作業内容:
1. 抜粋によると、二十八日に大藍旗に到着したのはどの師団ですか。
2. 抜粋のうち、「一月二十六日の戦況(図をクリックすると拡大図を表示します) 〜 「明治卅七八年日露戦史」」で始まり「らに第二師団、第三師団の派遣を決定した。」で終わる部分を、一字一句そのまま書き写してください。

抜粋:
**********
一月二十六日の戦況(図をクリックすると拡大図を表示します) 〜 「明治卅七八年日露戦史」 第七巻付図 第十一〜


一月二十六日の沈旦堡周辺の戦況 〜 「明治卅七八年日露戦史」 第七巻付図 第十一〜



 翌二十七日には三尖泡の繃帯所が敵騎兵の攻撃を受けて蘇麻堡へ後退。そこで狼洞溝に到着した第五師団は、この方面を支援するために村山支隊を編成した。この頃になってようやく総司令部もロシア軍が左翼を突破し包囲攻勢をかけようとしているという事に気づき、さらに第二師団、第三師団の派遣を決定した。

 二十八日、第二師団が大藍旗に到着。さらに第三師団も戦場に到着し、隷下の歩兵第十八連隊が唖叭台に進出して敵軍を撃退した。先に到着していた第五師団は豊辺支隊左翼に展開し柳条口を占領。 第八師団は蘇麻堡で苦戦を強いられるが、翌二十九日に 黒溝台を夜襲し奪還する。すでに二十八日にクロパトキンより退却命令を受けていたロシア軍は黒溝台方面から撤退し、日本軍左翼壊走の危機は去った。
**********
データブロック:
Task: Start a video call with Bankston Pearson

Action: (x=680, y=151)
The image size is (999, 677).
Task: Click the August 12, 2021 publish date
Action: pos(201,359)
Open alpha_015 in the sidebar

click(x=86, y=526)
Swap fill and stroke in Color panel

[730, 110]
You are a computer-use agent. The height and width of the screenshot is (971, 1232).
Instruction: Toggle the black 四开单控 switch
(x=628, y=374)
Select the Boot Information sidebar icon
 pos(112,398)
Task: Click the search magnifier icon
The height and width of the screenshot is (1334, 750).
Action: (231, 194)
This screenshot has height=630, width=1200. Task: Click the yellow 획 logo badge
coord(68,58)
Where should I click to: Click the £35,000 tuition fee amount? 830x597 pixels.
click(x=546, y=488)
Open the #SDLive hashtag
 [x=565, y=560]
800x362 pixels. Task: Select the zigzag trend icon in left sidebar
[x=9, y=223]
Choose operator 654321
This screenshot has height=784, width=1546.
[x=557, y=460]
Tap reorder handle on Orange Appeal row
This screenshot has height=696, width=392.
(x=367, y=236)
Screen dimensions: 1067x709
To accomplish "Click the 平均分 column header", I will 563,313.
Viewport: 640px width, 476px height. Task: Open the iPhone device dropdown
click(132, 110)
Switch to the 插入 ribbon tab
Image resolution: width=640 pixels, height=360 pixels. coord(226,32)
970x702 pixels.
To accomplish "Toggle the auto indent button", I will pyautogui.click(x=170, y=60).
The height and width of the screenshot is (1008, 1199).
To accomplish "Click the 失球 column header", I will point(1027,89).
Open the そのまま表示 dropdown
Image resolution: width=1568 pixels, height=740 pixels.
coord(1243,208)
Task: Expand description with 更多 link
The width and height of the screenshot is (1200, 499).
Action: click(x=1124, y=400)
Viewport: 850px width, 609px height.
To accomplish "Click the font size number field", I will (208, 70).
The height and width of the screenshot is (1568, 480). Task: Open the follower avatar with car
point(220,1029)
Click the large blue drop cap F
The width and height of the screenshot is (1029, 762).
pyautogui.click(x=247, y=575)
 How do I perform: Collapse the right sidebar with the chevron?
**********
回答一覧:
1. 第二師団です。

2.
一月二十六日の戦況(図をクリックすると拡大図を表示します) 〜 「明治卅七八年日露戦史」 第七巻付図 第十一〜


一月二十六日の沈旦堡周辺の戦況 〜 「明治卅七八年日露戦史」 第七巻付図 第十一〜



 翌二十七日には三尖泡の繃帯所が敵騎兵の攻撃を受けて蘇麻堡へ後退。そこで狼洞溝に到着した第五師団は、この方面を支援するために村山支隊を編成した。この頃になってようやく総司令部もロシア軍が左翼を突破し包囲攻勢をかけようとしているという事に気づき、さらに第二師団、第三師団の派遣を決定した。